▶ _Directive_
Echo the stretch of the listing below from the line containing "This screenshot has height=910, width=1437." through the line containing "1296x588 pixels. tap(691, 62)", reproducing each line verbatim.

▶ _Input data_
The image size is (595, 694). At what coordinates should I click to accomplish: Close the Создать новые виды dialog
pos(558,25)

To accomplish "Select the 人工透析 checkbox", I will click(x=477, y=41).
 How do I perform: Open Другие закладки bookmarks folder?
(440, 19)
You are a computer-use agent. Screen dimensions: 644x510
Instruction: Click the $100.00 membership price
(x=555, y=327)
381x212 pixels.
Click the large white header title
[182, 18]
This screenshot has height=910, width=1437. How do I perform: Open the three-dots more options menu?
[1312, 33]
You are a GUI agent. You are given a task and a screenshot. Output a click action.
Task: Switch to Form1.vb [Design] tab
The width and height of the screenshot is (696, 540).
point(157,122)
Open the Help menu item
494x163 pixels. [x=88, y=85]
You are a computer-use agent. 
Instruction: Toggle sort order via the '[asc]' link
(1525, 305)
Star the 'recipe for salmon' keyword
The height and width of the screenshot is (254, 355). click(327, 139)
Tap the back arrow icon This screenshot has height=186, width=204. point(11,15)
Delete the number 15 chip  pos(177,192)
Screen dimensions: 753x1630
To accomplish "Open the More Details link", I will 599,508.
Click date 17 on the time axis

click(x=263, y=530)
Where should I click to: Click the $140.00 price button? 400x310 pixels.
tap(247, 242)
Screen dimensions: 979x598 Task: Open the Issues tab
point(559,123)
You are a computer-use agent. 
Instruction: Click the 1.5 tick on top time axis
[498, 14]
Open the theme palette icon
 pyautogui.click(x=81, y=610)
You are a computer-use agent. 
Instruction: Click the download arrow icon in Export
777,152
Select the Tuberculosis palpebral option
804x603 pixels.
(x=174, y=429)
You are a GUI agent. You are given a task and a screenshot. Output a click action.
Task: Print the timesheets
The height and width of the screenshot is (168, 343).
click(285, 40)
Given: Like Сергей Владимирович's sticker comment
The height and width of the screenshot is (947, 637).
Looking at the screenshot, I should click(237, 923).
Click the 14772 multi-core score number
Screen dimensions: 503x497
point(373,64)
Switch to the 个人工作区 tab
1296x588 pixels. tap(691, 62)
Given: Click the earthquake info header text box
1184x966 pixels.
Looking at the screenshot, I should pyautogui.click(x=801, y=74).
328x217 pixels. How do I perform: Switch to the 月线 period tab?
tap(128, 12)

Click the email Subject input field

▶ _Solved exercise_
This screenshot has height=910, width=1437. How do I perform: Open the three-dots more options menu?
[1312, 33]
You are a GUI agent. You are given a task and a screenshot. Output a click action.
Task: Switch to Form1.vb [Design] tab
The width and height of the screenshot is (696, 540).
point(157,122)
Open the Help menu item
494x163 pixels. [x=88, y=85]
You are a computer-use agent. 
Instruction: Toggle sort order via the '[asc]' link
(1525, 305)
Star the 'recipe for salmon' keyword
The height and width of the screenshot is (254, 355). click(327, 139)
Tap the back arrow icon This screenshot has height=186, width=204. point(11,15)
Delete the number 15 chip  pos(177,192)
Screen dimensions: 753x1630
To accomplish "Open the More Details link", I will 599,508.
Click date 17 on the time axis

click(x=263, y=530)
Where should I click to: Click the $140.00 price button? 400x310 pixels.
tap(247, 242)
Screen dimensions: 979x598 Task: Open the Issues tab
point(559,123)
You are a computer-use agent. 
Instruction: Click the 1.5 tick on top time axis
[498, 14]
Open the theme palette icon
 pyautogui.click(x=81, y=610)
You are a computer-use agent. 
Instruction: Click the download arrow icon in Export
777,152
Select the Tuberculosis palpebral option
804x603 pixels.
(x=174, y=429)
You are a GUI agent. You are given a task and a screenshot. Output a click action.
Task: Print the timesheets
The height and width of the screenshot is (168, 343).
click(285, 40)
Given: Like Сергей Владимирович's sticker comment
The height and width of the screenshot is (947, 637).
Looking at the screenshot, I should click(237, 923).
Click the 14772 multi-core score number
Screen dimensions: 503x497
point(373,64)
Switch to the 个人工作区 tab
1296x588 pixels. tap(691, 62)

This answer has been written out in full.